Director Costa-Gravas (who brought us the wonderfully intense "Music Box") wants to imbue this flick with all the heavy-handed political philosophy that has adorned his other work abroad, but he seems too far from home here. Not only is the material obvious (the media is mean-spirited and destructive? duh!), but there seems to be a human cog in this churning gearshift that is missing. Travolta is endearing as the good-natured oaf with a low I.Q., but you wonder how the hell he has made it into adulthood being so clueless?

Hoffman's Brackett has all the qualitites of being a rich, contradictory tragic hero—but when it gets right down to it, we can't figure him out enough to empathize.
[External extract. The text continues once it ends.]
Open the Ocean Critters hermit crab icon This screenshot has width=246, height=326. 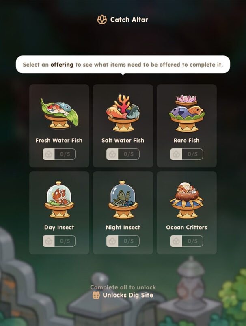click(x=187, y=200)
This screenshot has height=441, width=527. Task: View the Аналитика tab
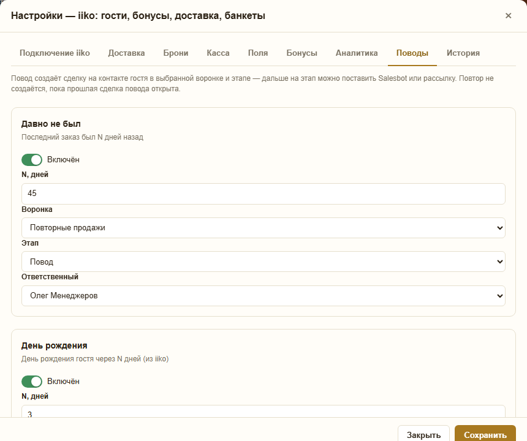point(357,53)
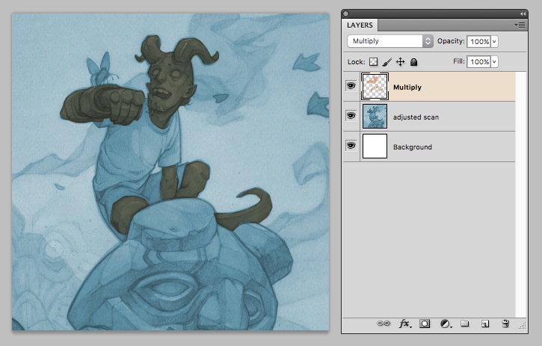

Is he truly a cynical media hound, or is there something pitiable keeping him twisted? His feud with an unctuous star anchor (Alan Alda, a la Jack Nicholson in "Broadcast News") is fueled by an on-air tiff from a few years earlier, a plane crash story where Alda was being horrifyingly insensitive. Does this mean Brackett has always been a bit of a softie, or is he just schizophrenic? Even the movie's best element, a sense of heavy dreadful suspense that surrounds the hostage crisis, is blunted by too much emotional gravity in the film's final moments. Costa-Gravas' targets have always been worthy, but sometimes it's best to let us Americans kick ourselves.

With Mia Kirshner, Robert Prosky, William Atherton and Ted Levine.